Читать «Стругацкие. Материалы к исследованию: письма, рабочие дневники, 1985-1991» онлайн - страница 325

Аркадий Натанович Стругацкий

Но поскольку так вопрос никогда не стоял, об эмиграции я просто никогда не думал, неинтересно было рассуждать на эту тему. Понимаете, в этом было даже этакое молодое фанфаронство. Я произносил слова типа: «Почему Я должен уезжать? Пусть они уезжают. Моя страна, они ее оккупировали, насилуют, а я должен из нее уезжать? Нет, не будет этого, „я это кино досмотрю до конца“» (такая фраза была у меня в ходу, я очень любил ее повторять, повторяю и сейчас). И сегодня очень часто многие люди, можно сказать, совета у меня спрашивают: ну как же все-таки? Сейчас реально можно уехать. Может, все-таки?.. Пока не поздно, пока еще дорога открыта?.. Я отвечаю им примерно так: я не уеду никуда, а вы решайте сами. У меня уже больше не хватает мужества отговаривать. Дело в том, что в 73-м, по-моему, году это со мной сыграло злую шутку. Один мой приятель пришел ко мне, показал вызов из Израиля и сказал: что ты мне посоветуешь? И я имел неосторожность изложить ему свою теорию. Я не знаю, сыграла ли моя речь какую-то роль, но во всяком случае он никуда не поехал, а в 1974 году его посадили. Он отсидел, по-моему, четыре года в лагере, год в ссылке и, вернувшись, немедленно эмигрировал. С тех пор я советов «не надо ехать» не даю.

<…>

19 августа в «Ленинградской правде» публикуется интервью БНа Андрею Измайлову.

Из: БНС: «Мы не имеем к кино никакого отношения»

<…>

— Борис Натанович, но ведь вы имеете мнение по поводу экранизации своих повестей? — С этого вопроса и началась наша беседа.

— Хорошая экранизация — вообще большая редкость. Для того чтобы создать настоящее кино, нужно отойти от книжного оригинала, перевести его на совершенно другой язык. И языком этим прежде всего владеет режиссер, он в фильме хозяин. И уж ни в коем случае не сценарист.

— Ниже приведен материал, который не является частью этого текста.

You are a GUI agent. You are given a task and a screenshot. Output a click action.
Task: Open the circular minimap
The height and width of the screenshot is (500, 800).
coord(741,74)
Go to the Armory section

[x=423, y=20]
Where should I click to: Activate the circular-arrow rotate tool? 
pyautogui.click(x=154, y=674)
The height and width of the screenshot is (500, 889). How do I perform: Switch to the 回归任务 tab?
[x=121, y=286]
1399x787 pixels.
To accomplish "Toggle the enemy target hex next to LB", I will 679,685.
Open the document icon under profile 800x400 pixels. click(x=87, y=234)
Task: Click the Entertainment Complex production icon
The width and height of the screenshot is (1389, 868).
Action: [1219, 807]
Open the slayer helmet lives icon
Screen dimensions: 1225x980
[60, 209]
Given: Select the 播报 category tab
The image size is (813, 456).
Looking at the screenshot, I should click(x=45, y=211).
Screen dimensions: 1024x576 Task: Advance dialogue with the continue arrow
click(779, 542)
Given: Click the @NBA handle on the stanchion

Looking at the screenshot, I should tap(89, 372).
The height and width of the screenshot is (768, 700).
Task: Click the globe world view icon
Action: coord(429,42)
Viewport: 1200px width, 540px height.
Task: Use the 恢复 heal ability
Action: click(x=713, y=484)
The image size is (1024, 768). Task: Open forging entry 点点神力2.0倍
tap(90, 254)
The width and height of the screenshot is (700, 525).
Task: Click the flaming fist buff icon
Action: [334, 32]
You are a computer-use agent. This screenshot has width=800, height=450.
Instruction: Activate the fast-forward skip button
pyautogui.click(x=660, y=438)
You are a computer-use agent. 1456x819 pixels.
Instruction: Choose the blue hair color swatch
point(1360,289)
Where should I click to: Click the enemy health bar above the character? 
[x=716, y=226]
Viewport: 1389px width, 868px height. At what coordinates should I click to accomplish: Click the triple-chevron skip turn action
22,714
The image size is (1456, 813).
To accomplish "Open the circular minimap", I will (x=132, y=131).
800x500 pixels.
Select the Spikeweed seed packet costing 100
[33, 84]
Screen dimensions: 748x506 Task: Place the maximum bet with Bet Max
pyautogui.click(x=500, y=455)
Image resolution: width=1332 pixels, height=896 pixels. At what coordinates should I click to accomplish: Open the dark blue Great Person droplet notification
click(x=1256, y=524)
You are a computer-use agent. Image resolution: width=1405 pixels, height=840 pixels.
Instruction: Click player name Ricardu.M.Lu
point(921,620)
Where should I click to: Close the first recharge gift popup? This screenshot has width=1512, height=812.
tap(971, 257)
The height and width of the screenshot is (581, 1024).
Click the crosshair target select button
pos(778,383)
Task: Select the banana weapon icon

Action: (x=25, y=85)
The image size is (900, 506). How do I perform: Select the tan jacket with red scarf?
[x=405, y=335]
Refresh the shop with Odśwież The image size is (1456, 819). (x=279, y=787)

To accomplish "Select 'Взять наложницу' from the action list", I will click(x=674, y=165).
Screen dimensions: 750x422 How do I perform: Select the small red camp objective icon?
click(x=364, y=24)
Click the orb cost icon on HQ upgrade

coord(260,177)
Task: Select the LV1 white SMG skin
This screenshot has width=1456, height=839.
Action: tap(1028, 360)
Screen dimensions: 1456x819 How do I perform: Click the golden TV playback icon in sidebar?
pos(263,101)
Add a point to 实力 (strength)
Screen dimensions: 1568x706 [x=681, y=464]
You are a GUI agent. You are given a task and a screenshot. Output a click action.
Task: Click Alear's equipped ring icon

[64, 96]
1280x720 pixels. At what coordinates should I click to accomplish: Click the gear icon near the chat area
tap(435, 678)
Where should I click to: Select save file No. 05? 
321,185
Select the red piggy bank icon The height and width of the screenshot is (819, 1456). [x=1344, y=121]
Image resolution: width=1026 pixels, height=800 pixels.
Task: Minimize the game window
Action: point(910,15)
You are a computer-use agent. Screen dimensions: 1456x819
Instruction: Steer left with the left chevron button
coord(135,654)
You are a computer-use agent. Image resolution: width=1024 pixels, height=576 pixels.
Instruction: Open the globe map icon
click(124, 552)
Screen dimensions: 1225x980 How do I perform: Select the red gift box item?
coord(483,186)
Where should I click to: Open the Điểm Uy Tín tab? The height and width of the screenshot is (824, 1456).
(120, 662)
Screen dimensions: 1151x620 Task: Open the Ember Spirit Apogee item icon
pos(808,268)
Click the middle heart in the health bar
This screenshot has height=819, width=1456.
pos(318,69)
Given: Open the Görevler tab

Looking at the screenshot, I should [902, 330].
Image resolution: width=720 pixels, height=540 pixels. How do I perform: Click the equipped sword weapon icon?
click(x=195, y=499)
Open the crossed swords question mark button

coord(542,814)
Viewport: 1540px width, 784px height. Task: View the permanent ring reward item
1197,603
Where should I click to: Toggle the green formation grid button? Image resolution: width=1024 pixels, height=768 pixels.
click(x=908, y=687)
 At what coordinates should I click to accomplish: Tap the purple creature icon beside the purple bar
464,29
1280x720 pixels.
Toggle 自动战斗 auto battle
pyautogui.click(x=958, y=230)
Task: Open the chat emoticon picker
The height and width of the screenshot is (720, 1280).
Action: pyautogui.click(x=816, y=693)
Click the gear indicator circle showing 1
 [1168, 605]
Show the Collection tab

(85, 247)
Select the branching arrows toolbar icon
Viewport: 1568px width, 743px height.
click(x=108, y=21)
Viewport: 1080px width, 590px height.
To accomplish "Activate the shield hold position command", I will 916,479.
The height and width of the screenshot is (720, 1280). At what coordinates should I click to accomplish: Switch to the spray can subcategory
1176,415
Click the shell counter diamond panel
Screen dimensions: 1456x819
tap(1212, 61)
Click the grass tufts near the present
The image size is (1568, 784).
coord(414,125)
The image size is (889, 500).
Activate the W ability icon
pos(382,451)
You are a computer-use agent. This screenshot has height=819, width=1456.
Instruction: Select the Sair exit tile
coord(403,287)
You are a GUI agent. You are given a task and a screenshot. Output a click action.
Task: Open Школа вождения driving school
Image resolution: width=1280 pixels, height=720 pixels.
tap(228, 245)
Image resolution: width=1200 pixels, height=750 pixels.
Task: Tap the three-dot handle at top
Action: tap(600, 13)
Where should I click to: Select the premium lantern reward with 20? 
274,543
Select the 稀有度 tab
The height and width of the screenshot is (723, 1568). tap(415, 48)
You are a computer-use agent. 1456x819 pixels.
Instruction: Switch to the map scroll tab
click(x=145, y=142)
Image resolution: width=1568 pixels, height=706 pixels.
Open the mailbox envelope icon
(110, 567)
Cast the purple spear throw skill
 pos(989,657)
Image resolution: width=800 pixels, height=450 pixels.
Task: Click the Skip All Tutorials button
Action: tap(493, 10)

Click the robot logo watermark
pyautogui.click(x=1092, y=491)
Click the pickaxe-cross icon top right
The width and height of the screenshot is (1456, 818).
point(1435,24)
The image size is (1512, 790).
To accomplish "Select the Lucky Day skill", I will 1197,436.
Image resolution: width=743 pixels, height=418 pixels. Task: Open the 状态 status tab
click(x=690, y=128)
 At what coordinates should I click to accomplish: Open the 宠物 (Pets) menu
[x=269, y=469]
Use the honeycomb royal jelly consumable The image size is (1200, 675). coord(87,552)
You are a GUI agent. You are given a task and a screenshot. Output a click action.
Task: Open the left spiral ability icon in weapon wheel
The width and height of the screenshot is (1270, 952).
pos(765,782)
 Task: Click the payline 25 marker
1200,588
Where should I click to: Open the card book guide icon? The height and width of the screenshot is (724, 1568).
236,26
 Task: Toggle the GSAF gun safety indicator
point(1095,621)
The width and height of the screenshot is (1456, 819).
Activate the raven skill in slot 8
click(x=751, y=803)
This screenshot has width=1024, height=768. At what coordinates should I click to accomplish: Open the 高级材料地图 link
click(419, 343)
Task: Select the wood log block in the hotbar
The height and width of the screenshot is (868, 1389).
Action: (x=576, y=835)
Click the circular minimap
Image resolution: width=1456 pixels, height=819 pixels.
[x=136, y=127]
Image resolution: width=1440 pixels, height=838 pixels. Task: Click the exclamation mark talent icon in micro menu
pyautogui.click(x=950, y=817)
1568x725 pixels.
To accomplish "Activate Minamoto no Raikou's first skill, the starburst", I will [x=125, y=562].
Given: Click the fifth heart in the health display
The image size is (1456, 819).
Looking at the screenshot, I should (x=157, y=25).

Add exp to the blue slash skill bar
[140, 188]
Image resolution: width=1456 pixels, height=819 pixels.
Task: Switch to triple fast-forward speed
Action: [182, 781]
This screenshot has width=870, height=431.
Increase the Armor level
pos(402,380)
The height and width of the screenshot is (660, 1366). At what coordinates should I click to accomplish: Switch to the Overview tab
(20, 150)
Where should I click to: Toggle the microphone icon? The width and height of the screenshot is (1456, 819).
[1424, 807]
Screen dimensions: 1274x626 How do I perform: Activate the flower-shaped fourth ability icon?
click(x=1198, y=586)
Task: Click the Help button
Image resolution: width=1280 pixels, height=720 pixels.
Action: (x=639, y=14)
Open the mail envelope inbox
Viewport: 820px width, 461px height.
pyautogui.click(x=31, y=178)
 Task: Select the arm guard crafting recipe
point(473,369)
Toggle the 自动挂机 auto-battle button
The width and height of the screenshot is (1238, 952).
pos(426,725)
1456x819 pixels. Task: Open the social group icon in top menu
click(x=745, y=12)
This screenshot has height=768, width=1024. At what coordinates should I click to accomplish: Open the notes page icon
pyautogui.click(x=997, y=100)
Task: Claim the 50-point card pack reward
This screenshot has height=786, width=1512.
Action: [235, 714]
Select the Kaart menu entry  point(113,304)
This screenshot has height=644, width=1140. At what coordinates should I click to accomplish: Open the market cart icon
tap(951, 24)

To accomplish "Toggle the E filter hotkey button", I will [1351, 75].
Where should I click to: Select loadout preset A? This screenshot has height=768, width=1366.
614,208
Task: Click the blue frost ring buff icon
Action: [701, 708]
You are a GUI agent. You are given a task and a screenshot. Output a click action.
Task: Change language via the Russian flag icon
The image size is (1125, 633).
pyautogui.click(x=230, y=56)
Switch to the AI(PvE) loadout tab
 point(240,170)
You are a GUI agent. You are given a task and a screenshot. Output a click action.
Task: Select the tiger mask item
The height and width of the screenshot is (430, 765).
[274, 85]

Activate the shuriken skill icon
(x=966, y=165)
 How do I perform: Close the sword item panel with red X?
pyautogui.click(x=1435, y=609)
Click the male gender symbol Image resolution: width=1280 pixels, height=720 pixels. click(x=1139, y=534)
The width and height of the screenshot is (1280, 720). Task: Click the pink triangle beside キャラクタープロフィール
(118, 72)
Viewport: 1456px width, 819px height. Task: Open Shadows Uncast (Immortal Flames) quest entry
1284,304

Те наши произведения, которые можно на экране сразу узнать (то есть узнать первоисточник), в общем, сделаны, по-моему, неважно. Если же фильм — по мотивам, и читатель, став зрителем, спрашивает: а при чем здесь Стругацкие? — тогда фильм представляет определенный интерес. Так пока получалось у Тарковского, у Сокурова.

Надо признаться, что мы в последнее время перестали писать сценарии. Потому что поняли тщету этой работы. Дело в том, что, когда режиссер представляет себе будущий фильм, он видит некое изображение, некие «картинки», которые он, как правило, не в силах описать сценаристу в девяноста девяти случаях из ста. В результате мне приходилось видывать фильмы, где от сценария оставались рожки да ножки. Это не плохо и не хорошо. Это специфика. Один из самых плохих сценариев, которые я читал, в результате дал один из самых лучших фильмов, которые я смотрел («Мертвый сезон»).

Бывает и наоборот.

<…>

— Вы написали сценарий, который хотелось Тарковскому, и получилось, чего уж там, произведение «религиозное». Сокуровские «Дни затмения» — тоже не без того. «Письма мертвого человека», в создании которого вы принимали участие, также «религиозен» (и вы сами отмечали это с большим удовлетворением). Не характерно ли, что абсолютно «светские» повести братьев Стругацких, попадая на экран (те самые, по мотивам), обретают волей (неволей?) «клерикальный» оттенок?